Un remorqueur du port arrivera pour tirer le navire à l’inverse du quai tout au long de la journée et lui éviter de se renverser. Un autre viendra plus tardivement lui apporter de l’aide dans sa mission. Là encore, certains personnels professionnels du port (qui désirent témoigner anonymement) évoquent de gros dysfonctionnements qui ont eu lieu dans la procédure d’assistance. Et d’affirmer que si 2 remorqueurs étaient intervenus immédiatement et simultanément, l’un pour pousser la proue et le second la poupe, le navire aurait eu plus de chance d’être maîtrisé, permettant avec un peu de chance aux lamaneurs de réamarrer le navire au môle. Et ainsi d’éviter une avarie suivie d’un naufrage partiel. Une décision de limiter au maximum l’utilisation de ces puissants remorqueurs qui serait la politique directe du port autonome de Marseille et de ses pilotes (PAM).

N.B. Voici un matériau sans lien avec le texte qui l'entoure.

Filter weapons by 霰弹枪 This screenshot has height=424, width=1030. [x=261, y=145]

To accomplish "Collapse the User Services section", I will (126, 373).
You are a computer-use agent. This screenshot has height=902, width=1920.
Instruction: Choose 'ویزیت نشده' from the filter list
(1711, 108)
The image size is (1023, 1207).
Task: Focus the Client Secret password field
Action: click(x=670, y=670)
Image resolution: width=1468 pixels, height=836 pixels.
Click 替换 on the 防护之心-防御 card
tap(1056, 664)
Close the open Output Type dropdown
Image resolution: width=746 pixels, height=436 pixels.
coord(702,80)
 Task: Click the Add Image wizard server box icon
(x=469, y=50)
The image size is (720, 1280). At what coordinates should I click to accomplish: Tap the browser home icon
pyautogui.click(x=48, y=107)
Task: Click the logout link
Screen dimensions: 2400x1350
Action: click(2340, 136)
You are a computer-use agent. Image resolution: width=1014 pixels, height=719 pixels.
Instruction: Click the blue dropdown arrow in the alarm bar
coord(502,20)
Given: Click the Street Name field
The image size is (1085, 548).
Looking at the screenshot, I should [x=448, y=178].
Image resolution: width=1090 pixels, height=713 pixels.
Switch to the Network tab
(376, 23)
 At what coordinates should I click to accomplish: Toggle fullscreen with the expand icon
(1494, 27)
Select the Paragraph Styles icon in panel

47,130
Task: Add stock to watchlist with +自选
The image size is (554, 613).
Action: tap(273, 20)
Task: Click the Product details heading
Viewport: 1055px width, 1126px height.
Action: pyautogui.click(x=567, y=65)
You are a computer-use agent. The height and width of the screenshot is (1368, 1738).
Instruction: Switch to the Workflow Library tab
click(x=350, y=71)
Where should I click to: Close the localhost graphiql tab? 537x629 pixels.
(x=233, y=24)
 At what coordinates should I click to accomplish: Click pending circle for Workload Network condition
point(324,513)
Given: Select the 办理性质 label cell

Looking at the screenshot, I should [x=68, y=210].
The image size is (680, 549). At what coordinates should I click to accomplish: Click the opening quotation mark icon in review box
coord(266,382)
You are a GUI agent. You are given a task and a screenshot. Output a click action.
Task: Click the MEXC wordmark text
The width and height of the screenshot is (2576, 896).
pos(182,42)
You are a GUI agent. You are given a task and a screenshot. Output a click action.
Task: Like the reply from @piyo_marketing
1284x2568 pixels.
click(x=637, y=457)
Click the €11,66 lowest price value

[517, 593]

Marc Dufour : « Le temps n’est pas à la polémique mais à la mobilisation »
Interrogé par nos confrères de Corse-Matin, le Président du Directoire de la SNCM a voulu relativiser la situation, tant en termes économiques qu’à propos de la polémique qui se fait jour. « Le Napoléon-Bonaparte était en hivernage et son immobilisation ne touche pas l’exploitation du moment. Nous assurons toutes nos traversées et l’ensemble de nos obligations de service public (…) Nous allons devoir trouver dans les jours qui viennent une solution pour le service complémentaire de fin d’année, car est désormais certain que le Napoléon-Bonaparte ne sera pas réparé d’ici là. Il est encore trop tôt pour chiffrer le coût de la réparation. Il n’y aura donc pas non plus de marins en chômage technique car le bateau était désarmé ».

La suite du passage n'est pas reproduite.